Why I Am A Hair Restoration Surgeon
Received this email yesterday…
Why would someone who has been in Cardiac, Orthopedic and General Surgery be doing Hair Transplants? Did you fail at these other fields?
I would start off saying that I was very successful in every field I have been in. Part of the reason that I moved around a great deal was general boredom or lack of stimulus. In the hair restoration field, I have had the opportunity to become intimate with my patients. I have had similar intimacy with my patients when I treated their cancer, but the involvement with them was make the best out of a bad situation. If they survived the cancer, they wanted to forget it and I was more part of that period of their life (where forgetfulness is part of the denial process).

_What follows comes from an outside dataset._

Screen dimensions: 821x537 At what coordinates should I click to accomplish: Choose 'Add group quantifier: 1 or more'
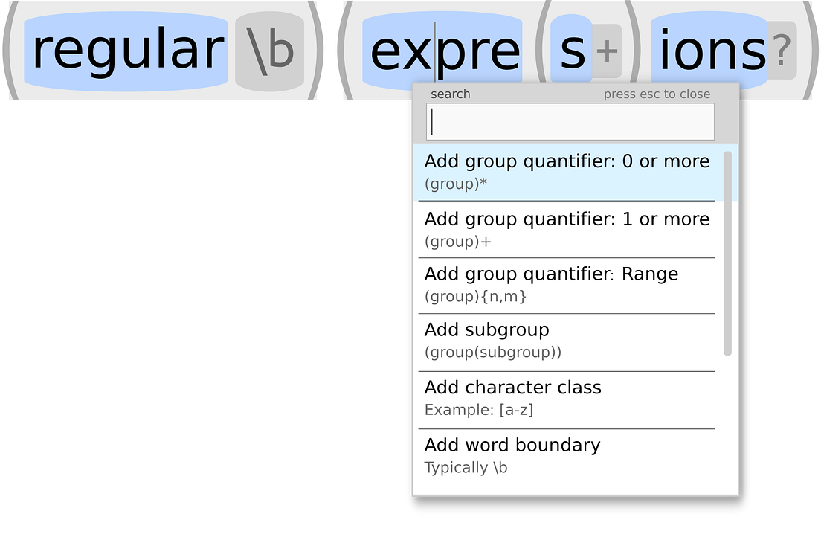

In hair restoration, the entire process up-scales as it progresses. The further down the path you take it, the more the intimacy and the pure pleasure you get with each milestone the patient achieves. First, getting to establish rapport is a challenge. Two people getting together, one with a problem and the other with a potential solution. The prospective client wants to determine: “Can I trust this doctor to do what it is he says he can do?†Once the relationship is cemented in place, you plan together what you are going to do. You share his/her intimate thoughts and fears and guide him/her though the plan like an architect experiences when he/she shows the plans for a new house to a home buyer/builder. This is a wonderful experience that for me only gets better as I deliver what it is I promise to deliver. While waiting out the growing stage, like a find lawn and garden, it takes time for the brown dirt to turn green and for the flowers to bud and bloom. But when the hair comes in, wow, what a HIGH it is for the doctor and patient to share.
I have been in the unique position of having done some of the most difficult surgeries on the human body. Early in my career, being able to perform them competently was my goal. The intimacy part of the process in the world of difficult surgery does not have the same significance with it as in the hair restoration business. The general surgery focused for me on issues of technical competence in the first half dozen years. Once I had proved to myself that I could perform almost all of the difficult surgery before me and treat the sickest of patients, the process becomes a matter or routine. Every sick patient in Intensive Care is so sick that they are as far from their normal selves as they could be. Aortic Aneurisms are the same. The ones that are acutely life saving (like those that are rupturing) brings up the adrenaline in the surgeon. Like a ride on a roller coaster, the feeling is frightening and wonderful, both at the same time. But the anxiety of holding a human life in your hands, no matter how exciting, still produces bad outcomes and brings heart break to surgeon and families. Half of all ruptured aortic aneurism patients die within a day of the event, even in the hands of the greatest surgeons. Hair, on the other hand, is almost a complete opposite experience for the surgeon. The results almost always come out the way a good surgeons predicts that they should. The key to success, like aortic aneurism surgery, is skill and in building a good surgical team. The hair restoration business is no different on this technical end where skill and team building is critical, but the patient is always awake and he/she is coming to see the doctor because he/she wants to be there (not has to be there like a ruptured aneurism). My days in the office make me feel that I have great value to people and because of the trust that is built, I have looked at many of my patients as friends for life.